Federal health, data officials: Info sharing 'critical' to understanding disease

Efforts such as the Blue Button initiative and the Department of Health and Human Services' recent information sharing pledge represent progress for patients in an evolving healthcare landscape, according to a blog post by three federal policy staffers.

In the post, federal Chief Data Scientist DJ Patil, White House Office of Science and Technology Policy Senior Advisor Claudia Williams and National Institutes of Health Analyst and Precision Medicine Initiative Project Manager Stephanie Devaney say that the nation is still very much in the early stages of data-driven healthcare, and patient access to data a key component to moving the industry forward.

"Increasingly, individuals are able to access their own digital health data and share it as they want with their family, clinicians and researchers," Patil, Williams and Devaney write. "This capability is critical for the types of research that can advance our understanding of disease and health."
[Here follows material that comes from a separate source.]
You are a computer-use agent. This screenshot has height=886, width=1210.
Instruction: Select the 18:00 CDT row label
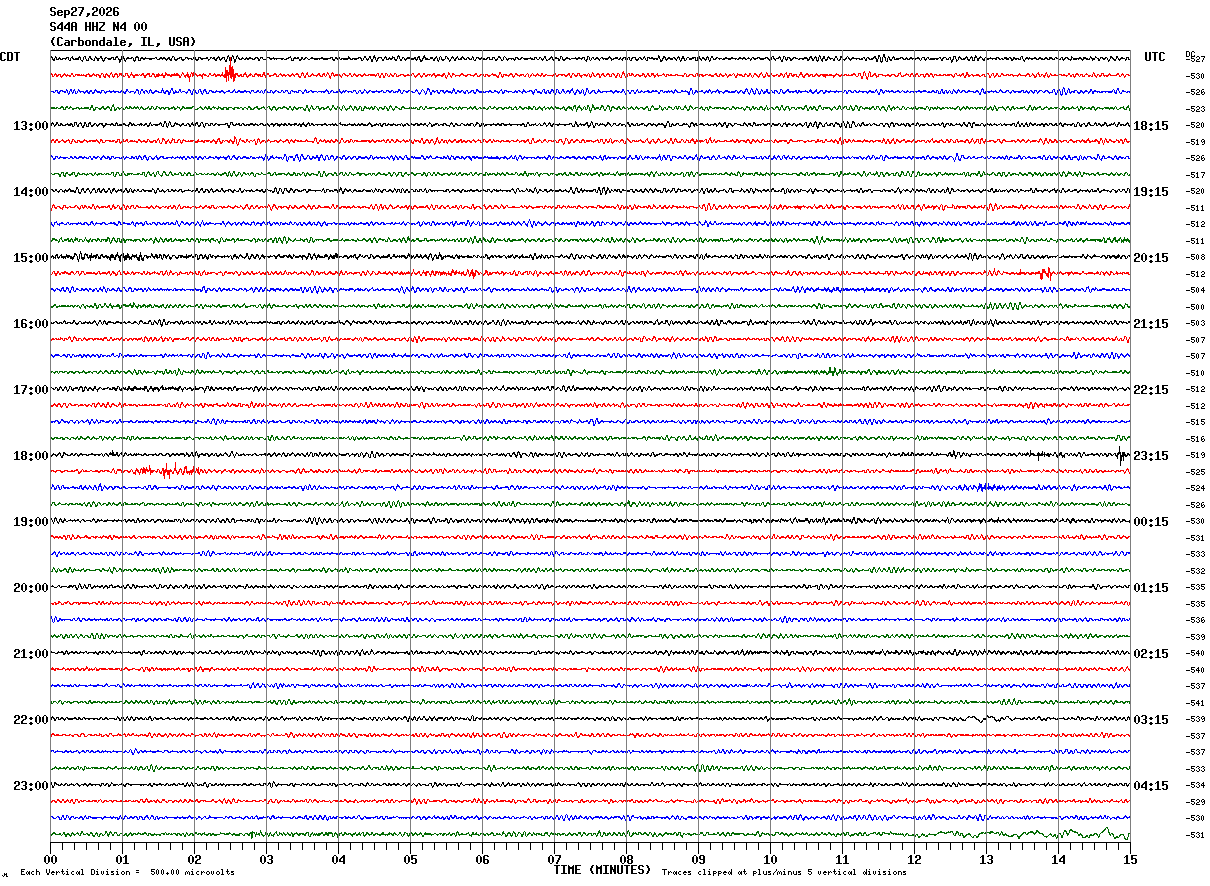click(x=30, y=456)
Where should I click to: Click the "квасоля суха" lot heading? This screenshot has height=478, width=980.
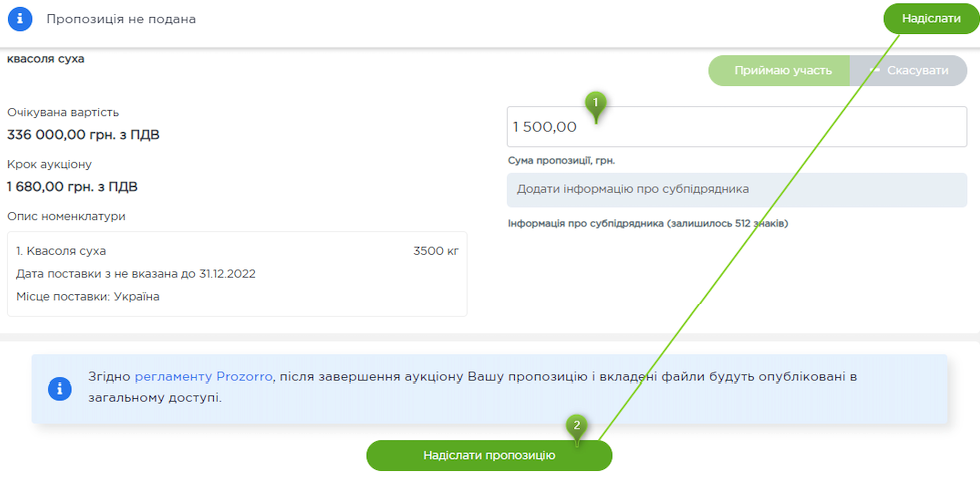[46, 59]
Last week, HHS announced that a multitude of electronic health record vendors and providers joined together to commit to improve consumer and provider access to EHR data. Companies that provide 90 percent of the EHRs used by American hospitals, as well as hospitals in 46 states--including the five largest private healthcare systems--all signed the pledge to improve the flow of health information.

And at last month's Precision Medicine Initiative summit, six EHR vendors--Epic, Cerner, Allscripts, athenahealth, McKesson and drchrono--announced that they will launch pilots that use open, standardized applications to help patients better access and share their health data.

"When patients are engaged in research and voluntarily sharing their health data with the research community, the opportunities for new discoveries at the intersection of human biology, behavior, genetics and data science are unlimited," Patil, Williams and Devaney write.

Currently, 59 percent of hospitals and health systems responding to a survey by Health Catalyst said they do not see precision medicine as a key goal in the next five years. However, 71 percent of academic medical centers said it will play a significant role for them in the coming years.